## TASK
Please copy every line from the following entries in which the word "click" appears.

## DATA IN THIS EXERCISE
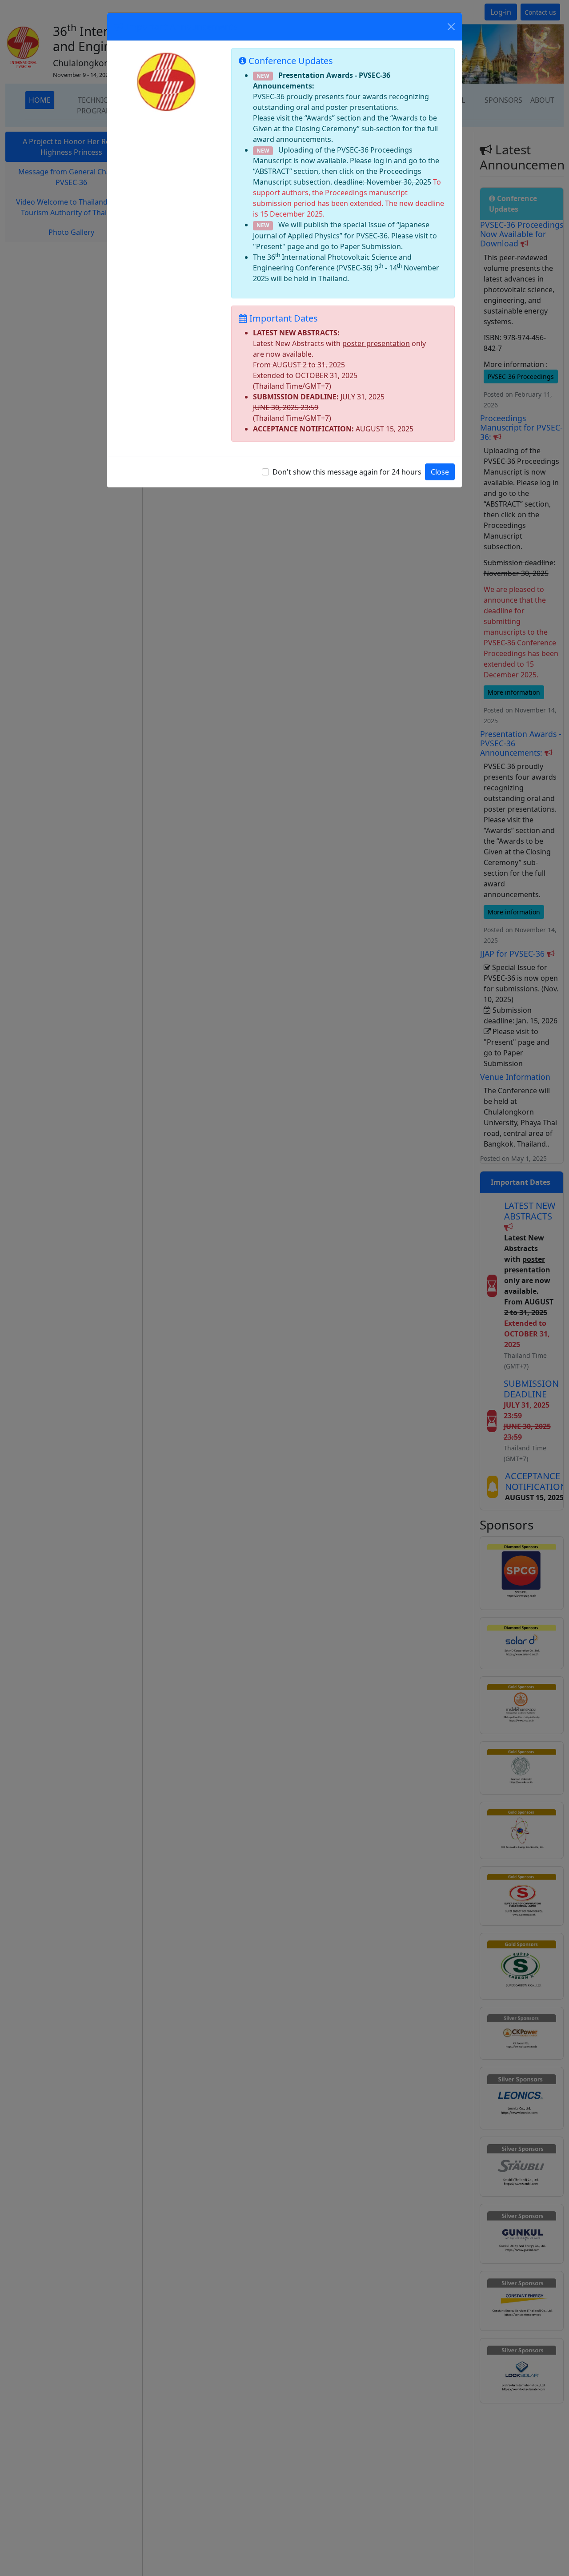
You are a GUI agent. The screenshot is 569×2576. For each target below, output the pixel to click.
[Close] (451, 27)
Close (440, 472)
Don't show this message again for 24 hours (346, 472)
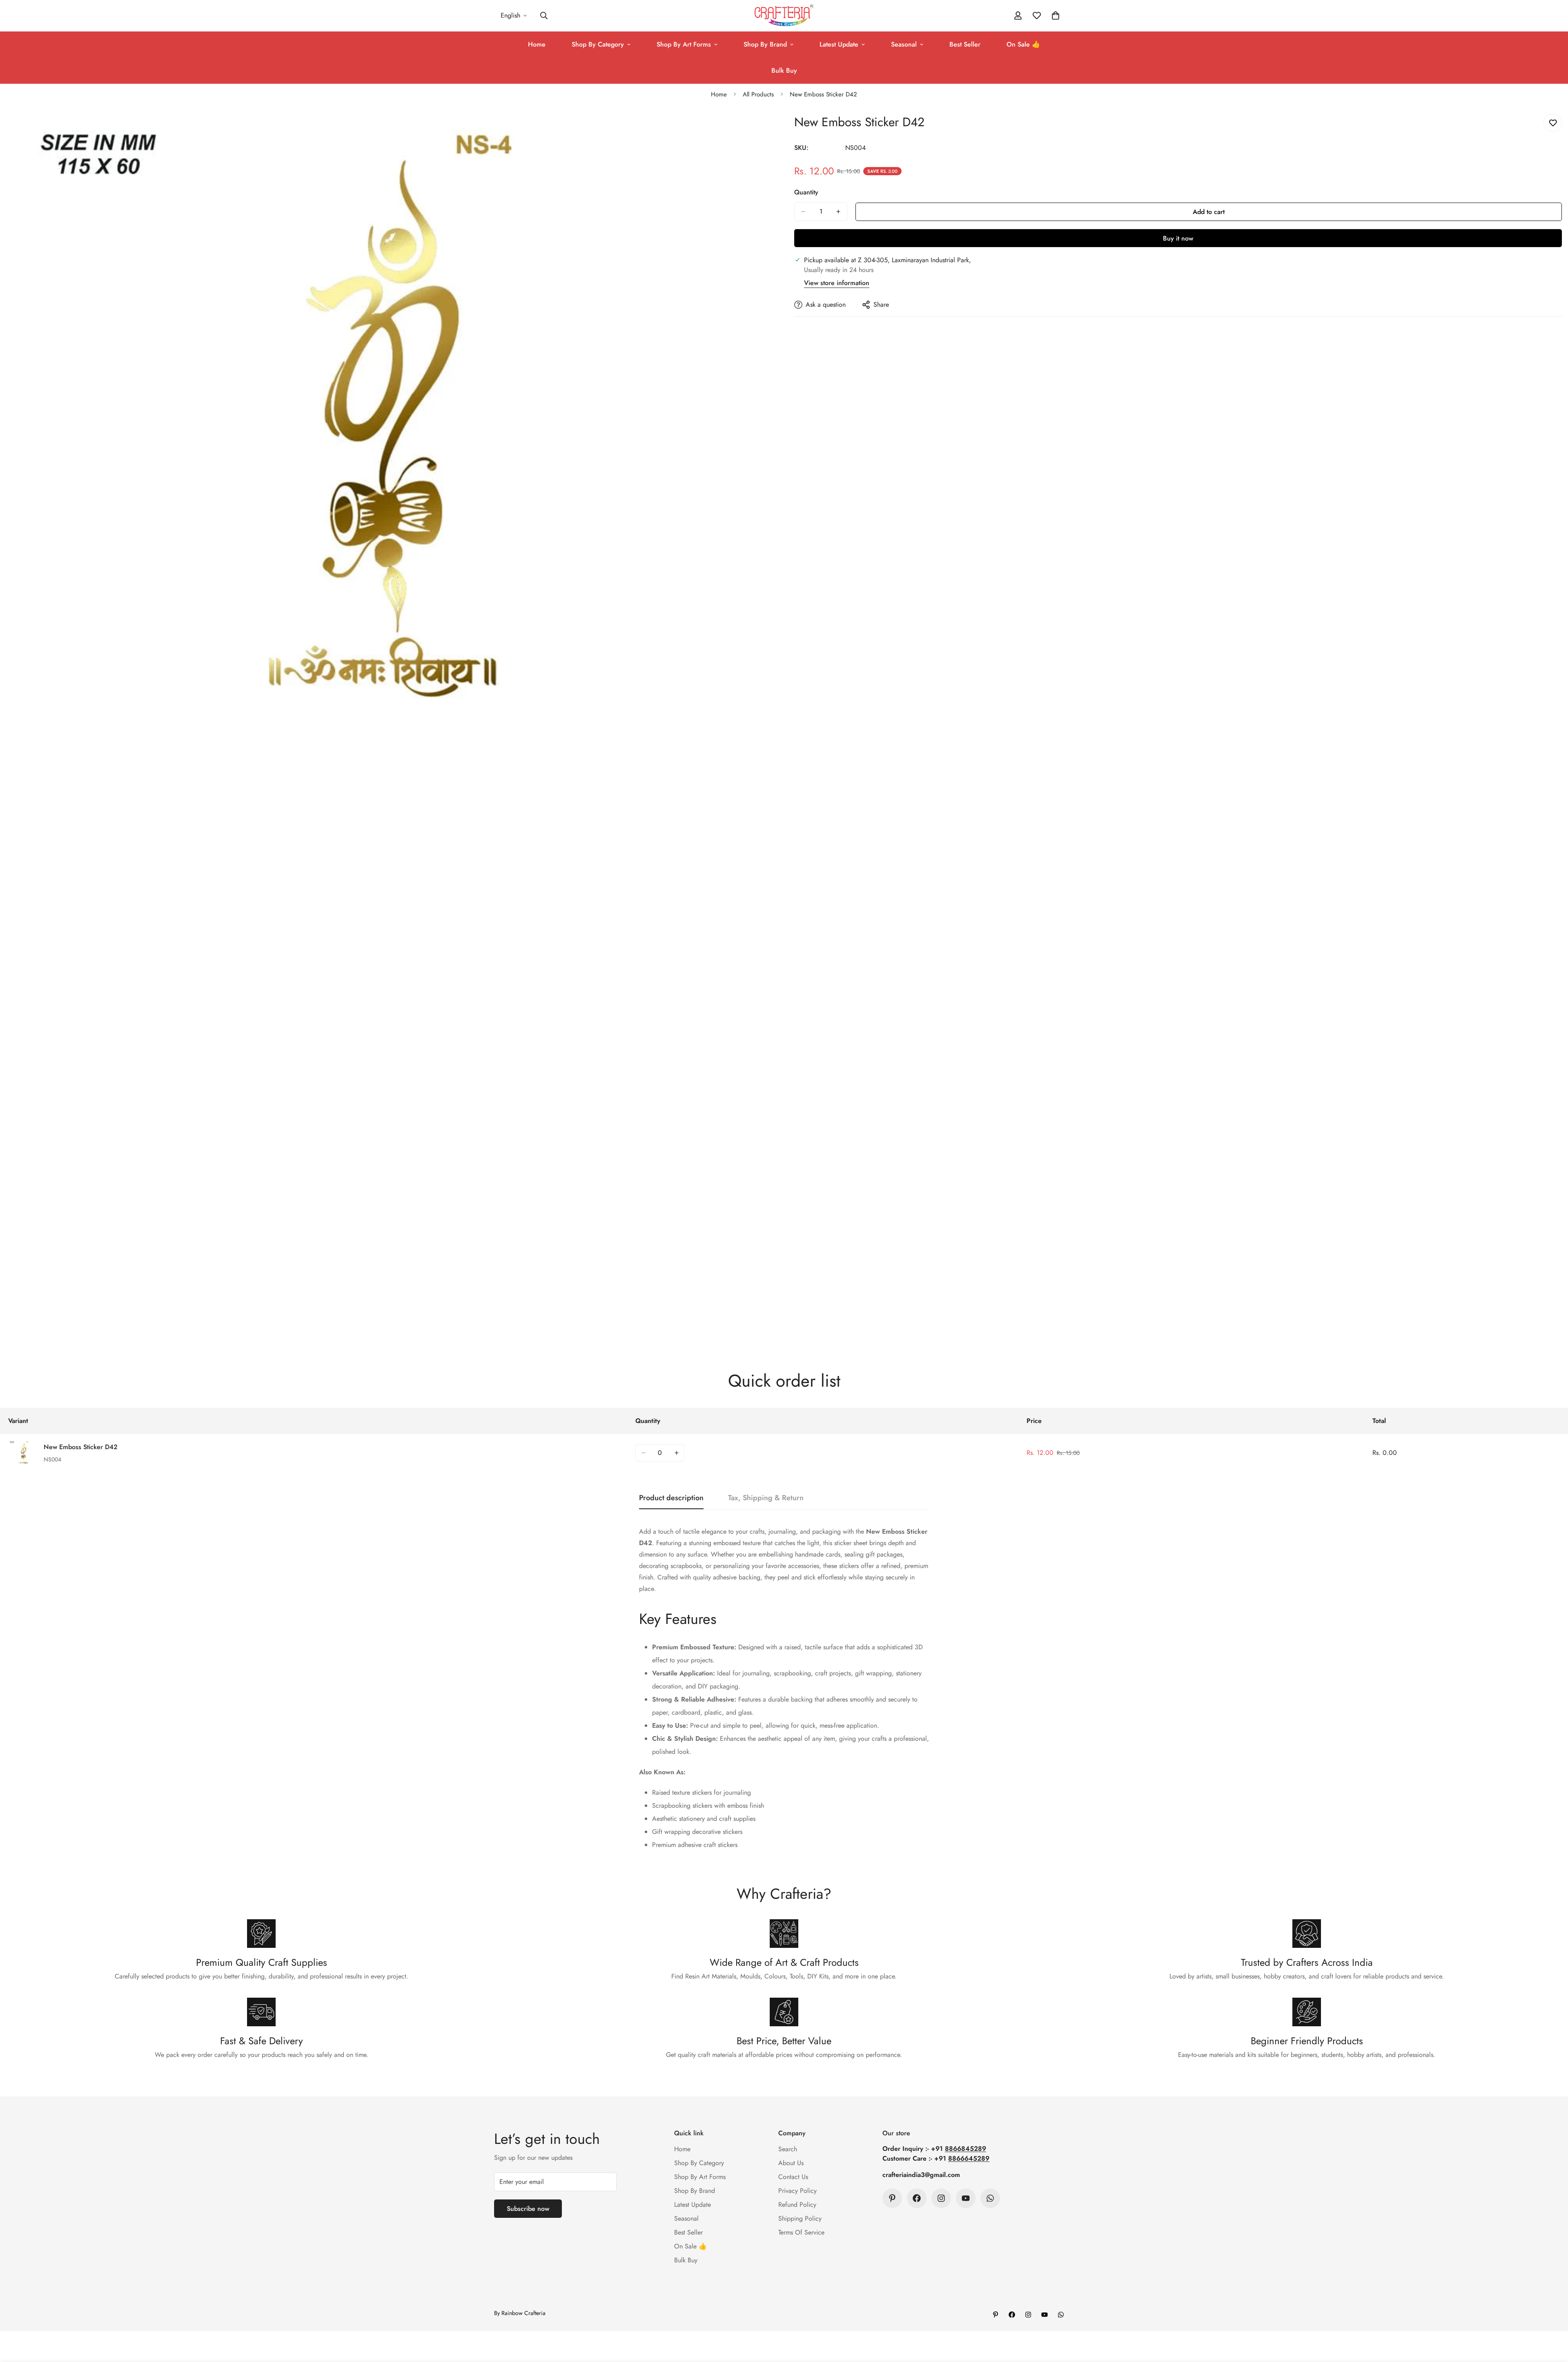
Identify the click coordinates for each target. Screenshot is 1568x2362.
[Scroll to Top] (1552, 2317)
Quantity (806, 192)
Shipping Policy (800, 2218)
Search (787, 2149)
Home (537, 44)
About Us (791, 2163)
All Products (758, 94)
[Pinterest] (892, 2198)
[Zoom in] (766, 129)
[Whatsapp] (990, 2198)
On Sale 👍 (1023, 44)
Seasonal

## EXPECTED OUTPUT
You are a GUI agent. The screenshot is 569×2576. For each target below, output the pixel to click.
Identify the click coordinates for each target. Screenshot is 1568x2362.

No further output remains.